Xinhua
20 Feb 2025, 21:46 GMT+10
BEIRUT, Feb. 20 (Xinhua) -- Amid the ruins of her destroyed home in the border village of Al-Wazzani in southeastern Lebanon, eight-year-old Hasnaa Mohammad searches for her school bag. She was forced to abandon it, along with her home, when her family fled following an Israeli evacuation order for all residents in the area in October 2023.
"My schoolbag, toys, even my clothes -- all gone. I only found an old photograph of me with the flock of sheep I used to tend in our fields," Hasnaa spoke softly, her voice filled with sorrow.
She added, "I had dreamed of returning home, sleeping beside my toys in bed. But our house is uninhabitable now. I don't know where we will stay this winter, with its cold and storms, after we were forced out of the school where we had taken shelter."
Like Hasnaa, dozens of residents of Al-Wazzani -- mostly shepherds -- have returned on foot, just as many others in Lebanon's southern border villages have done following the Israeli withdrawal on Feb. 18. Returnees sensed a mixture of joy for returning to their homeland and devastation due to the vast destruction.
Across the border region, villages stand as grim testaments to the war's devastation. Once bustling streets are now eerily silent, roads are riddled with craters, homes are reduced to skeletal remains, and once-thriving farmland has turned into barren wastelands.
Al-Wazzani's mayor, Ahmed Mohammad, told Xinhua, "Residents traveled nearly 10 kilometers on foot, only to find their homes in ruins, their orchards razed. Along the way, we stumbled upon a house rigged with explosives -- an ambush that could have ended in tragedy. Thankfully, a Lebanese army engineering team dismantled it in time."

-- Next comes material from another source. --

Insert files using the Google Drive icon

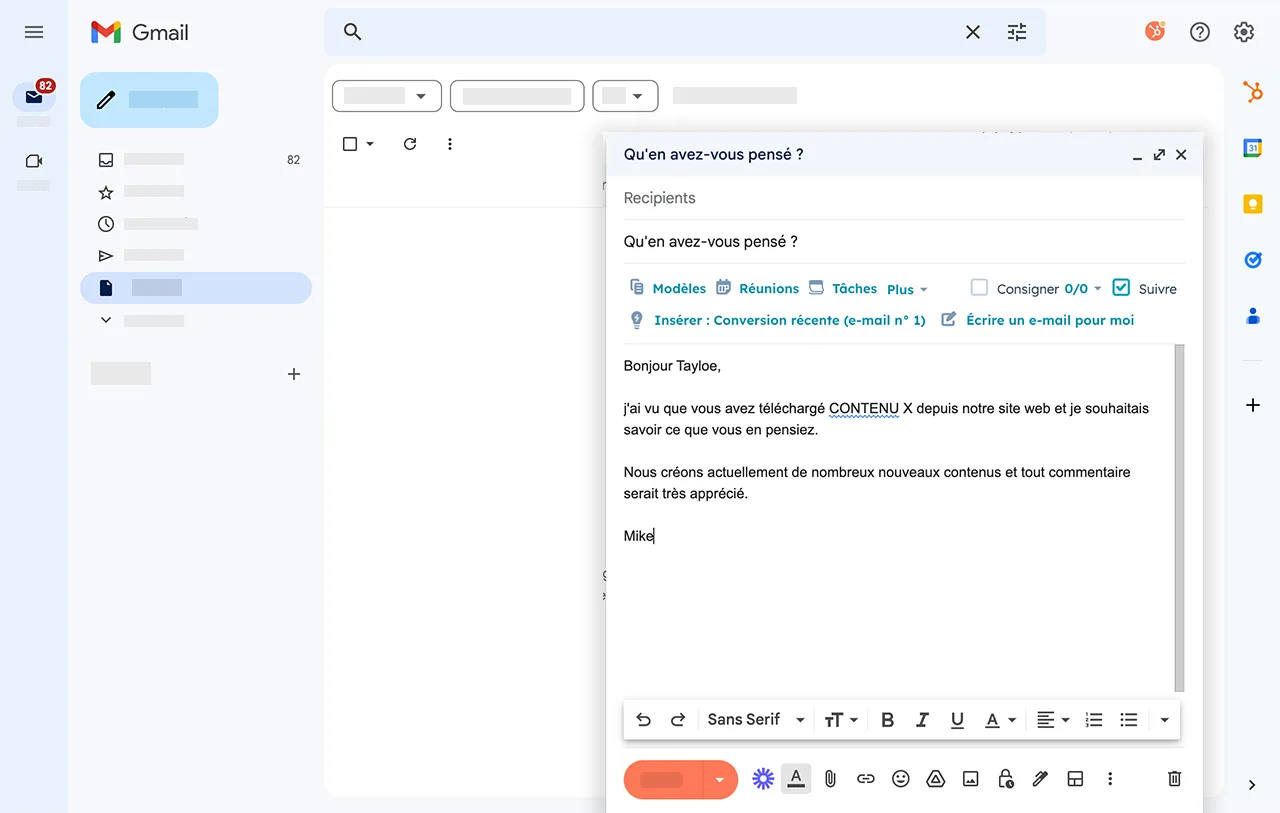pos(936,779)
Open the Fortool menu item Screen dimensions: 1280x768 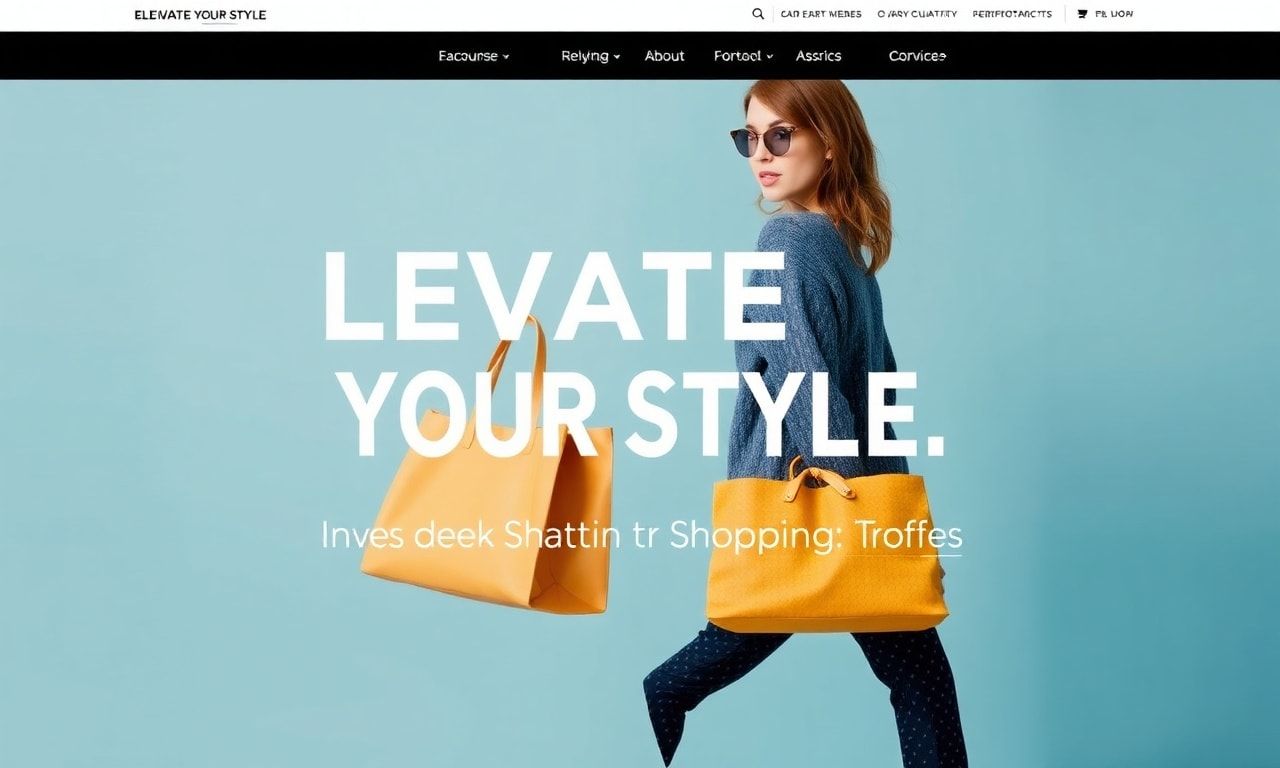(x=738, y=56)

In Adaisseh, a village bordering the Blue Line between Lebanon and Israel, returning residents gathered in the main square. Women threw flowers to welcome Lebanese soldiers, while others embraced each other amid the rubble of their former homes.
Among them was an elderly woman in her seventies who hugged a soldier tightly and cried out, "You are the protectors of our homeland! We are exhausted by war and long for peace in your presence."
Jaber Rammal, 50, whose two-story home was flattened by an Israeli airstrike, said, "We never imagined such devastation. Our town is unrecognizable. Clearing the rubble alone will take more than a year, and we hope the reconstruction process won't be hindered."
"The Israeli army has blocked the village's eastern entrance, cutting us off from Marjayoun and other surrounding villages. This isolation makes movement and communication difficult," he added.
A significant concern remains in Adaisseh, where a large part of its outskirts falls within Al-Aweida Hill -- one of five strategic positions still occupied by Israeli forces despite their supposed withdrawal. "How we will reclaim this land remains an open question," Rammal noted.
Meanwhile, in Kafr Kila -- a village subjected to some of the most systematic Israeli destruction -- residents defied the Lebanese army's caution and returned by foot through backroads. They were shocked to find Israeli troops still stationed at the northern entrance, warning them not to approach the concrete border wall, now riddled with gaps and cracks.
Kafr Kila's mayor, Hassan Sheet, told Xinhua, "The sight upon arrival was staggering. The destruction of homes exceeds 90 percent. Many residents couldn't even recognize where their houses once stood, as they had been bombed, then bulldozed into oblivion."
For Dallal Fawaz, 50, the return to Kafr Kila was bittersweet. "It feels like an earthquake wiped out everything. Our joy in coming home has been replaced with sorrow and heartbreak," she said.
In Maroun Al-Ras, a village in the central sector of southern Lebanon that was completely destroyed, residents have opted to return despite the conditions. Many are living in prefabricated houses or temporary tents until reconstruction begins.
Kamel Zahran, a veteran farmer from the border region, painted a bleak picture of the agricultural devastation. "The fields of Marjayoun, Khiam, and Majidiyeh look as though the land itself has been wounded. Ancient olive trees, once abundant with oil and fruit, have been reduced to firewood. We have become strangers on our own land."
Zahran posed a question that lingers in the minds of many: "Will these villages be revived soon, or will they remain silent witnesses to a tragedy that has yet to end?"
Since Nov. 27, a ceasefire agreement has been in place between Israel and Lebanon, halting over a year of clashes between Hezbollah and Israeli forces, which were fueled by the war in Gaza. Under the terms of the agreement, Israel was to withdraw from Lebanese territory within 60 days, a deadline that passed on Jan. 26 before being extended at Washington's request until Feb. 18.
Despite the extension, Israel has yet to fully withdraw, retaining control over five key strategic heights along the Lebanese border. The ceasefire also mandates the deployment of the Lebanese army in the south to ensure security, prevent the presence of weapons and militants in the area, and enforce UN Resolution 1701 adopted in 2006.